= Supplied text =
BEGIN
When people think about how to move our societies towards sustainability, they usually think simply about reducing our collective environmental impact. But the related question, of how human well-being can be produced more efficiently, is often ignored. Modern economic systems are disastrously inefficient ways of producing well-being. The vast majority of people in rich countries live at historically unprecedented standards of comfort and luxury. Yet between 10 and 25 percent of their populations suffer some form of mental illness each year as measured by the World Health Organization (WHO) standard diagnostic questionnaires. Rates of violence, drug abuse, self-harm among teenage girls, and many other problems are also appallingly high. And all this is achieved at levels of material consumption so damaging to the planet that climate disruption is already estimated to be causing several hundred thousand deaths a year.
That well-being has parted company with per capita income in countries with a certain level of wealth has been documented clearly and repeatedly. But what would we do if we wanted to maximize well-being at the same time as we move toward sustainability? Greater equality has a central role to play in achieving both objectives. Reducing the income gap between rich and poor can help free us from consumerism—the greatest threat to sustainability—while at the same time making powerful direct contributions to the well-being of whole societies.
Smaller income differences between rich and poor mean that we are less driven by the status competition that intensifies consumerism. In more unequal societies, people judge each other more by money and social position. As a result, money becomes even more important: it is how we show what we are worth. This is why people in more unequal societies work longer hours, save less, and get into debt more. The implication is that if we are to rein in consumerism, we must reduce the inequality that tends to amplify our worries about social comparisons.
END
Saved data entries
BEGIN
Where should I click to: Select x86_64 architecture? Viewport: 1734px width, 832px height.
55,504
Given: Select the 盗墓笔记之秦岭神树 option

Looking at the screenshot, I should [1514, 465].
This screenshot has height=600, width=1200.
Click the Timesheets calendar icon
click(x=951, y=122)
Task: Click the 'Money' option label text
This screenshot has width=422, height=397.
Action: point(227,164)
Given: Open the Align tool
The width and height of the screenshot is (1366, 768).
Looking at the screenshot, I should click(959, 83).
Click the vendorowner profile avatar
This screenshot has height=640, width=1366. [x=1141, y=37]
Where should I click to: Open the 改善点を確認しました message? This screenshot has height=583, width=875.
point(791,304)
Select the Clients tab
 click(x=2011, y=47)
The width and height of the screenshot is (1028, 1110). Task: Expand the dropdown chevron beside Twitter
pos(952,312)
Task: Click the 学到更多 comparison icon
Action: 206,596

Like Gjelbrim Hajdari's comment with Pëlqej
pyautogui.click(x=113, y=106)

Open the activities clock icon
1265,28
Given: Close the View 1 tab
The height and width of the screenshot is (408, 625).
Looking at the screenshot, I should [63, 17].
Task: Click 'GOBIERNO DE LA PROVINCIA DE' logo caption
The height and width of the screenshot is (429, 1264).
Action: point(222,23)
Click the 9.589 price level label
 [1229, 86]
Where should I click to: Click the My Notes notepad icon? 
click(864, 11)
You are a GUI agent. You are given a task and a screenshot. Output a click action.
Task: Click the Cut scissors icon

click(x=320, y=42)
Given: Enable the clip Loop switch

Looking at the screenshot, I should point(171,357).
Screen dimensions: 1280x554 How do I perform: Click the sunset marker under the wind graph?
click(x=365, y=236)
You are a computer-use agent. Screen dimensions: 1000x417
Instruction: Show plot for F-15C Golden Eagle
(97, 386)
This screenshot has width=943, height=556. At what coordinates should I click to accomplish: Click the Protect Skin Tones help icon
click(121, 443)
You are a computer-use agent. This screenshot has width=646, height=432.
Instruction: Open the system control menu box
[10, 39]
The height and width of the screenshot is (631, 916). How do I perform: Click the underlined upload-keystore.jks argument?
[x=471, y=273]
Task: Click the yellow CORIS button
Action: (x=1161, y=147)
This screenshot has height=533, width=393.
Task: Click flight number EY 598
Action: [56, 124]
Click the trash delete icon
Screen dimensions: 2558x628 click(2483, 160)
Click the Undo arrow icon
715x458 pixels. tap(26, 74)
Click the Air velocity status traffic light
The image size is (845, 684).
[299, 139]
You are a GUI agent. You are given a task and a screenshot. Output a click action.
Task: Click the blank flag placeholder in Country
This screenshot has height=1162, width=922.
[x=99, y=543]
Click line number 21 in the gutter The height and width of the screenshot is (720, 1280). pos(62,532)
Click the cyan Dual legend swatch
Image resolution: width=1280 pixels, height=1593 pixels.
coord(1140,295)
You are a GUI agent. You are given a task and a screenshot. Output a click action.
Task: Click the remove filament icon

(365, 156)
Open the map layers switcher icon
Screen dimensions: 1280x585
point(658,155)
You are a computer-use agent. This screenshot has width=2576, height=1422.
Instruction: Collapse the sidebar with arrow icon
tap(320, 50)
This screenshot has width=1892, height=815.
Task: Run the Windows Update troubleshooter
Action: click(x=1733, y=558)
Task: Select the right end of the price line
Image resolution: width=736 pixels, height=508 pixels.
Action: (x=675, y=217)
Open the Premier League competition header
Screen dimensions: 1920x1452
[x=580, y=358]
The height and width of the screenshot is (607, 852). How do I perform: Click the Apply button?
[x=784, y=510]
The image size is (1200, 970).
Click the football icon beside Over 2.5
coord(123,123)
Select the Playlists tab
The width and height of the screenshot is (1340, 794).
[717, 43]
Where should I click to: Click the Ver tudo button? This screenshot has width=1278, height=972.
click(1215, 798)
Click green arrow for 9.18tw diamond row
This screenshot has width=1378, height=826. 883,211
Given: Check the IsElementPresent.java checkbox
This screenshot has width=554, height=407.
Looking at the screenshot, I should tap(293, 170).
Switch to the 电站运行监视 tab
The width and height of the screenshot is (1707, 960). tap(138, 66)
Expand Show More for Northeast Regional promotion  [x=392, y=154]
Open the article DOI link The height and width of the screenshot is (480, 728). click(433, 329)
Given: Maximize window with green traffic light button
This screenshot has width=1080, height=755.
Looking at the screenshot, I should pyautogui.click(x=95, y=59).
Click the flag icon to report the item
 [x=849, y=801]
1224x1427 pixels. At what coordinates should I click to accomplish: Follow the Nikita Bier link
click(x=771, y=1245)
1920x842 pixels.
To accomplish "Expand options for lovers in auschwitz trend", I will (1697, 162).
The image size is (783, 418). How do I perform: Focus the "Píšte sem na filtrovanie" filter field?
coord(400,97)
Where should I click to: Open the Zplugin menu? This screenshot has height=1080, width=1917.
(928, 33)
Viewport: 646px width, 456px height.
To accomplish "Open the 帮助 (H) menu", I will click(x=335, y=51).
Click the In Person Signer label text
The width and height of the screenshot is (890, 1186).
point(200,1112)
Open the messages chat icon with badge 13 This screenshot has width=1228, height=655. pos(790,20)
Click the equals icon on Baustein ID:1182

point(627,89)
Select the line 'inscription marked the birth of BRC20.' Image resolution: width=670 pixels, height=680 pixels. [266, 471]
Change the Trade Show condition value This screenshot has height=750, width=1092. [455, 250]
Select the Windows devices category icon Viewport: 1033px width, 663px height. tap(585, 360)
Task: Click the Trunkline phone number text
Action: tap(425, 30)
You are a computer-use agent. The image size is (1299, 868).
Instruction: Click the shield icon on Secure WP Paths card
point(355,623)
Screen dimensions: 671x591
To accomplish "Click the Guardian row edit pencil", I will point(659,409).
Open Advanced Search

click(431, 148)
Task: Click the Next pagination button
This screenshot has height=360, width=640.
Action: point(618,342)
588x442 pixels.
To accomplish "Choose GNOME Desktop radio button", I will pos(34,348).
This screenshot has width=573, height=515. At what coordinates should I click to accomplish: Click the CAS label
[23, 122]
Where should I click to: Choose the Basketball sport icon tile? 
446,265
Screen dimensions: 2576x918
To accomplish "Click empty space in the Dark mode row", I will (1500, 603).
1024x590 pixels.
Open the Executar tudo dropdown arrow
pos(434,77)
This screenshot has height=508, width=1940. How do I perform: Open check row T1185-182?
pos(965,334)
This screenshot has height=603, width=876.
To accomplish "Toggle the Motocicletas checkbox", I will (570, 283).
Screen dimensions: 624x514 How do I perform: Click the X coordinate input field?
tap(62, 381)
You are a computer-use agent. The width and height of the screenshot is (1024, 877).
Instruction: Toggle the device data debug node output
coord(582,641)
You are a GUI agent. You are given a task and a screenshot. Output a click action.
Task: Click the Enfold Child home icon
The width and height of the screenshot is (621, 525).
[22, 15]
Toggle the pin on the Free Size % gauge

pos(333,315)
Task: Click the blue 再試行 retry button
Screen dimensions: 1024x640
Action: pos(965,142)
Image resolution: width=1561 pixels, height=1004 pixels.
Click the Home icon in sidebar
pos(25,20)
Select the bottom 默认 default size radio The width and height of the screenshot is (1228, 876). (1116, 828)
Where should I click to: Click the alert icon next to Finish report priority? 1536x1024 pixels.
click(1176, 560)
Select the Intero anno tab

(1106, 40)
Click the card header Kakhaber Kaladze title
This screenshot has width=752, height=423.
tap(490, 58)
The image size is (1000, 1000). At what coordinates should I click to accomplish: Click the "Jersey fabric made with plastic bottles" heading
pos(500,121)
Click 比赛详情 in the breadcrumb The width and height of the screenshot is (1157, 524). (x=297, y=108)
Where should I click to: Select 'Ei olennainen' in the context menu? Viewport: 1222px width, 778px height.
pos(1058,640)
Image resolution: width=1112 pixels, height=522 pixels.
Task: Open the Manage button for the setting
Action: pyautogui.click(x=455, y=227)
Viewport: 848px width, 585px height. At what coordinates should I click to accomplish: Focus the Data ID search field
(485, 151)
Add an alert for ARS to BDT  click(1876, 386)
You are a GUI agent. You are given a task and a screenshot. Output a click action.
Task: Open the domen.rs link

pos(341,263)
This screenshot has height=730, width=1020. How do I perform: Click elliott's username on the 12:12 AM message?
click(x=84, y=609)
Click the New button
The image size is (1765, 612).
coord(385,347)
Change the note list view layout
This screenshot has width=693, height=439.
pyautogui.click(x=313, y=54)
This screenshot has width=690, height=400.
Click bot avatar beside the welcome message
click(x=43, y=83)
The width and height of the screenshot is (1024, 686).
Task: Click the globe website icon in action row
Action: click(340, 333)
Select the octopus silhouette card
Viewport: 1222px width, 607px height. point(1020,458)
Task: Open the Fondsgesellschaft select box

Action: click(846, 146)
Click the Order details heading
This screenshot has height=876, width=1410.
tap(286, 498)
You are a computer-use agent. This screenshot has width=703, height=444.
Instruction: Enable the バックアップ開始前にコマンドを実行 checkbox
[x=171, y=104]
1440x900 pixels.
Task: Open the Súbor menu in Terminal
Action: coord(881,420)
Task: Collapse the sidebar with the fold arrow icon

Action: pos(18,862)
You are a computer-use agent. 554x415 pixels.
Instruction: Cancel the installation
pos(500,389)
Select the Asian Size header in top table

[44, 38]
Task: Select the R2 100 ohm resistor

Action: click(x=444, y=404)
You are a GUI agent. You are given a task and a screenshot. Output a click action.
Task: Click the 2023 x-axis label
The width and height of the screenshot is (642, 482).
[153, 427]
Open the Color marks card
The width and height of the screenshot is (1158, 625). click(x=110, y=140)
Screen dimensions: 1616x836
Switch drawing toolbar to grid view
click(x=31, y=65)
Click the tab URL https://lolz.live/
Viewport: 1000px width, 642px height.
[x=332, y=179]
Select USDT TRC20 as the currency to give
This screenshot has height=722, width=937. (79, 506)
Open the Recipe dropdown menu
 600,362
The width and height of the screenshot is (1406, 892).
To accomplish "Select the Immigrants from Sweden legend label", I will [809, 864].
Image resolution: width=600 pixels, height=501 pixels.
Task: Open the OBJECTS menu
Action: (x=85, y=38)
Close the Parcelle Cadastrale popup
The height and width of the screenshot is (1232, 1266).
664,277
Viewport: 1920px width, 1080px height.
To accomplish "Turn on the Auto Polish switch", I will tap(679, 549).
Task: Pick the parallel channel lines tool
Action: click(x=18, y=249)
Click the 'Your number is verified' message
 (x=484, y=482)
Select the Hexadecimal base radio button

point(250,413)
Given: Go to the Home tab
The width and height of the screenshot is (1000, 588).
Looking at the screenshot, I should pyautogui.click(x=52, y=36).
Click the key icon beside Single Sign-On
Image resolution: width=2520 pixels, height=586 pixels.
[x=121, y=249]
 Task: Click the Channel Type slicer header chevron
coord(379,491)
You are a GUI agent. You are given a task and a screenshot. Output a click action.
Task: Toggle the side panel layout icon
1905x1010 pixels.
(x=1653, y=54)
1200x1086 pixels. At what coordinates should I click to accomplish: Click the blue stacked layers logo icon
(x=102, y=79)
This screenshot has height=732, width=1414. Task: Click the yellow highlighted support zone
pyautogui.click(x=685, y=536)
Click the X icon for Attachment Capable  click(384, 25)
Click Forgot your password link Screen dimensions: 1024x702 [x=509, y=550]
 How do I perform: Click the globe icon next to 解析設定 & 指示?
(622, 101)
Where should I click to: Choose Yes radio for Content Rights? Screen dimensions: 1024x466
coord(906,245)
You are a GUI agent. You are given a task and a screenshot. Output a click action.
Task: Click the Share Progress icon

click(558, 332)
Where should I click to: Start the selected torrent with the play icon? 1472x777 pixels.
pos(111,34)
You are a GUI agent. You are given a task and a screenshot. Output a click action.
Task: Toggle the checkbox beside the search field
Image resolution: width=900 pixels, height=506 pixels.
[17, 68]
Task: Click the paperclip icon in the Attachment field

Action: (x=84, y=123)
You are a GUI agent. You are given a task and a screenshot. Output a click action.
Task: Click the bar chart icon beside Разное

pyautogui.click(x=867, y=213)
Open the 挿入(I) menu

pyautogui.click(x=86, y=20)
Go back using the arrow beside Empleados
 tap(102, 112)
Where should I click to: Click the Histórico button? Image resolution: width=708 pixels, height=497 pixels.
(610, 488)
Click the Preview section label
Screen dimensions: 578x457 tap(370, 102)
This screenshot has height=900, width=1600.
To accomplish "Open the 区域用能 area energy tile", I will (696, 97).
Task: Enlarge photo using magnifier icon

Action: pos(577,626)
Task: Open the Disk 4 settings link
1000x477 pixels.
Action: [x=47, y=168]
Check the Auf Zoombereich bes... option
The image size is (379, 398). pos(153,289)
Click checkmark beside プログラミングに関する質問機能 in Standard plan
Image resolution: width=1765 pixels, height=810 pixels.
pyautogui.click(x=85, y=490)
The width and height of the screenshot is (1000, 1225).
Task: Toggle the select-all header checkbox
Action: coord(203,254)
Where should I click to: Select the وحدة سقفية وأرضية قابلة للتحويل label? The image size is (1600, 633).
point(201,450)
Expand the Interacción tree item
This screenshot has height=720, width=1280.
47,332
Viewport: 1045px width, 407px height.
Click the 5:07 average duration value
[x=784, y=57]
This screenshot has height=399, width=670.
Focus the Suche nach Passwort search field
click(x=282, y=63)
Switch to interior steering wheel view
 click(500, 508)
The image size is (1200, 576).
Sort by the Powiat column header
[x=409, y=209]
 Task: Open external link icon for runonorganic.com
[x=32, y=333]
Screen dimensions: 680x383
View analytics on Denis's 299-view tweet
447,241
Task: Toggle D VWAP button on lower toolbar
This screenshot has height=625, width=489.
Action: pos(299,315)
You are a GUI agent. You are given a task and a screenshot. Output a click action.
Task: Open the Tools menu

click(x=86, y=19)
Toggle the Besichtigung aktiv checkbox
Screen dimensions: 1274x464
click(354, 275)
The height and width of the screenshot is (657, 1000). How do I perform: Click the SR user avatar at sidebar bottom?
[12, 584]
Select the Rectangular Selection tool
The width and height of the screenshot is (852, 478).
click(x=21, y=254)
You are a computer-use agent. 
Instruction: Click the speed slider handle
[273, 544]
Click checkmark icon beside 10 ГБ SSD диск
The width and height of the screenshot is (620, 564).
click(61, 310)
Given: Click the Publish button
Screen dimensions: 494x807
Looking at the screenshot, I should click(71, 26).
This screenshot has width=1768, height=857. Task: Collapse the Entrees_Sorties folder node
END
= What this exercise asks =
A: Summarize the passage on equality and sustainability in two sentences.
B: From the passage on equality and sustainability, write out the words starting at "That well-being has" and ending at "of whole societies.".

= Solutions to the exercise =
A: Modern economic systems in rich countries produce well-being inefficiently, with high rates of mental illness and other problems alongside consumption that damages the planet. Reducing the income gap between rich and poor can curb the status competition that intensifies consumerism while directly improving the well-being of whole societies.

B:
That well-being has parted company with per capita income in countries with a certain level of wealth has been documented clearly and repeatedly. But what would we do if we wanted to maximize well-being at the same time as we move toward sustainability? Greater equality has a central role to play in achieving both objectives. Reducing the income gap between rich and poor can help free us from consumerism—the greatest threat to sustainability—while at the same time making powerful direct contributions to the well-being of whole societies.